=== Begin Enclosure ===
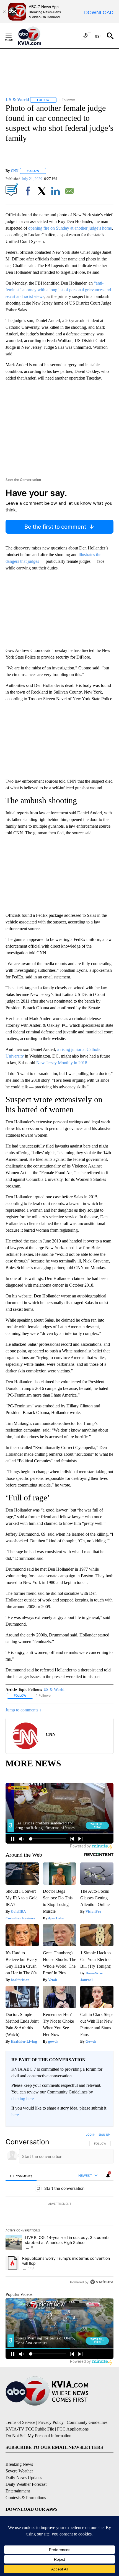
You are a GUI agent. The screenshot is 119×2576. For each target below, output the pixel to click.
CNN (14, 171)
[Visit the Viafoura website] (101, 2281)
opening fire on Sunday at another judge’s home (70, 228)
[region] (59, 2209)
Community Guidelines (87, 2422)
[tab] (21, 2175)
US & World (53, 1690)
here (15, 2114)
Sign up (104, 2134)
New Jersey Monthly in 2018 (61, 1062)
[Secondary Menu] (13, 36)
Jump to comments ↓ (24, 1710)
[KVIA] (35, 36)
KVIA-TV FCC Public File (30, 2429)
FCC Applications (73, 2429)
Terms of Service (20, 2422)
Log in (90, 2134)
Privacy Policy (51, 2422)
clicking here (22, 2098)
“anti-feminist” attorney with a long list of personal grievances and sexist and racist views (58, 290)
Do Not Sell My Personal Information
=== End Enclosure ===
### What you need to do
Output only the lines from the line that contains "Log in (90, 2134)" through the end of the entries, both included, exactly as they appear.

### Answer section
Log in (90, 2134)
Privacy Policy (51, 2422)
clicking here (22, 2098)
“anti-feminist” attorney with a long list of personal grievances and sexist and racist views (58, 290)
Do Not Sell My Personal Information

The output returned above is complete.